Absennya pengakuan ini membuat penyebab struktural bencana tetap tidak tersentuh: izin tambang terus diberikan, deforestasi tetap berjalan, dan perusakan hulu DAS dianggap sebagai bagian normal dari aktivitas ekonomi.
Akibatnya, korban manusia terus bertambah seiring meningkatnya frekuensi dan intensitas bencana, sementara kerusakan ekologis berulang tanpa mekanisme pemulihan yang sistemik.
Green Victimology memberikan kritik mendasar terhadap cara negara menormalkan kekerasan terhadap alam melalui hukum, kebijakan, dan praktik administrasi yang tidak mengakui bahwa kerusakan lingkungan adalah bentuk kejahatan yang menghasilkan korban nyata baik manusia maupun non-manusia (Peacock, 2025).
Kesimpulan
Banjir bandang besar yang melanda Aceh, Sumatera Utara, dan Sumatera Barat pada akhir 2025 menunjukkan, bencana hidrometeorologis di Indonesia bukanlah fenomena alam semata, melainkan akibat dari akumulasi kerusakan ekologis yang bersifat struktural.
Degradasi hulu DAS, deforestasi, praktik ekstraktif, serta tata kelola sumber daya alam yang berorientasi pada kepentingan ekonomi jangka pendek telah melemahkan fungsi ekologis kawasan dan menciptakan kondisi yang sangat rentan terhadap bencana.
Green Victimology memberikan kerangka teoritis yang kuat untuk memahami, alam seperti hutan, sungai, tanah, dan seluruh ekosistem adalah korban pertama dari eksploitasi yang berlangsung lama sebelum manusia merasakan dampaknya.
Pendekatan Green Victimology menegaskan, banjir bandang 2025 merupakan bentuk viktimisasi ekologis yang dipicu oleh kapitalisme ekstraktif, warisan kebijakan kolonial, serta lemahnya penegakan hukum lingkungan.
Kerusakan ini menciptakan multiple layers of victimization, mulai dari korban manusia, korban ekologis, komunitas adat yang kehilangan ruang hidup, hingga generasi mendatang yang harus menanggung warisan kerusakan lanskap.
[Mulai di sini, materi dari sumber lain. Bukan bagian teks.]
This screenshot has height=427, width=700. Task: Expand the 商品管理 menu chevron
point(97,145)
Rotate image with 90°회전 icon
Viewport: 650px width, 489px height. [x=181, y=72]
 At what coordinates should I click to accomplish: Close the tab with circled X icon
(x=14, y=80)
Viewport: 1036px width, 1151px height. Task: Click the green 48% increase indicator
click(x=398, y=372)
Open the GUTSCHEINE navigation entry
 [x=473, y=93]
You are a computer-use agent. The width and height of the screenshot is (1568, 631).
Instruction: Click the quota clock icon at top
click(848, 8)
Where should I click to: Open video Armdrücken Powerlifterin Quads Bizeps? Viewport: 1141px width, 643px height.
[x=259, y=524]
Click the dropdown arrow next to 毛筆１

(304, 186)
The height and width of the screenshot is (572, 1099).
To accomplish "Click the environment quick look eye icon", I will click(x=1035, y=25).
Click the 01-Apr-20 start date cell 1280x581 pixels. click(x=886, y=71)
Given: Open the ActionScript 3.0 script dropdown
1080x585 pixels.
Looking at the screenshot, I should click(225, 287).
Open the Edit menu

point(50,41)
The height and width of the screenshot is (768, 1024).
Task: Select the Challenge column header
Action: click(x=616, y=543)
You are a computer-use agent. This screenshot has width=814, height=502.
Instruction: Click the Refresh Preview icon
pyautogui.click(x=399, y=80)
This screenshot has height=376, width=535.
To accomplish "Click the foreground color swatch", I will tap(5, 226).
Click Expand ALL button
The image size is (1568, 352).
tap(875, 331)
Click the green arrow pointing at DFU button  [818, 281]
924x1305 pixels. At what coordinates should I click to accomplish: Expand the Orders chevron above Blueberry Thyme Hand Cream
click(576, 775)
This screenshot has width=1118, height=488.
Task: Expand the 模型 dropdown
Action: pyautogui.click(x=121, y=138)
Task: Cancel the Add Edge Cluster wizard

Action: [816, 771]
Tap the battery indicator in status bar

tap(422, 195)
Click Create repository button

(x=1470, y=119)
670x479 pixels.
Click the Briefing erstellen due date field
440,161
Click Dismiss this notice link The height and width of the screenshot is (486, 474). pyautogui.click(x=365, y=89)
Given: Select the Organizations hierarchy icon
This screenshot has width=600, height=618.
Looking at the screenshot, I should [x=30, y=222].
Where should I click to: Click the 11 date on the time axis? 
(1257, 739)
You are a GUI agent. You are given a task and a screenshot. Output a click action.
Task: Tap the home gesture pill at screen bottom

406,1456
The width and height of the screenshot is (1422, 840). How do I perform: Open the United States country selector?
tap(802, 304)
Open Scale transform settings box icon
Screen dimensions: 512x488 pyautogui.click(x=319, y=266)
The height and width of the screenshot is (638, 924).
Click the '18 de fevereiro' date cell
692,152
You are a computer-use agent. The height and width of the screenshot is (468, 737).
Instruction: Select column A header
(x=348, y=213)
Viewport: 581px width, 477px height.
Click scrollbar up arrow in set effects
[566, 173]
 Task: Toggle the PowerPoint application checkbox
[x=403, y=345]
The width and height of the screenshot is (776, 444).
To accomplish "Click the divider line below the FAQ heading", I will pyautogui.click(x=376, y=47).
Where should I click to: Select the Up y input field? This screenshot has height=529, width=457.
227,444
Selain itu, banyak kerusakan lingkungan dikategorikan sebagai kejahatan tanpa pelaku karena negara tidak mengakui ekosistem sebagai subjek yang dirugikan, sehingga penyebab struktural bencana tetap tidak tersentuh.
Sehingga, pemahaman terhadap banjir bandang melalui perspektif Green Victimology menuntut perubahan paradigma kebijakan lingkungan di Indonesia.
Mitigasi tidak bisa lagi mengandalkan pendekatan teknokratis, tetapi harus menempatkan pemulihan ekologis sebagai prioritas, mengakui alam sebagai korban yang berhak dipulihkan, serta memperkuat peran komunitas adat dalam pengelolaan lanskap.
Tanpa transformasi mendasar ini, bencana ekologis akan terus berulang sebagai konsekuensi logis dari ketidakadilan struktural terhadap alam.
Sumber
BNPB. (2025). Laporan penanganan bencana hidrometeorologis Sumatra 2025. Badan Nasional Penanggulangan Bencana Republik Indonesia.
Hatma, H. (2025). Kerusakan ekosistem hulu DAS sebagai pemicu banjir bandang Sumatra. Universitas Gadjah Mada.
Peacock, R. (2025). Green victimology and restorative justice as an emancipatory framework. Revista de Victimología, 20, 9–24.
Reuters. (2025a, December 4). Indonesia pledges action on companies causing catastrophic Sumatra floods. Reuters.
Reuters. (2025b, December 5). Indonesian military steps up relief efforts for flood-hit Sumatra; death toll above 860. Reuters.
Zahra, R. S. (2025). Deforestasi sebagai pemicu banjir di Sumatera Utara: Analisis hubungan kausal dan tanggung jawab hukum pemerintah. Universitas Pembangunan Nasional “Veteran” Jakarta.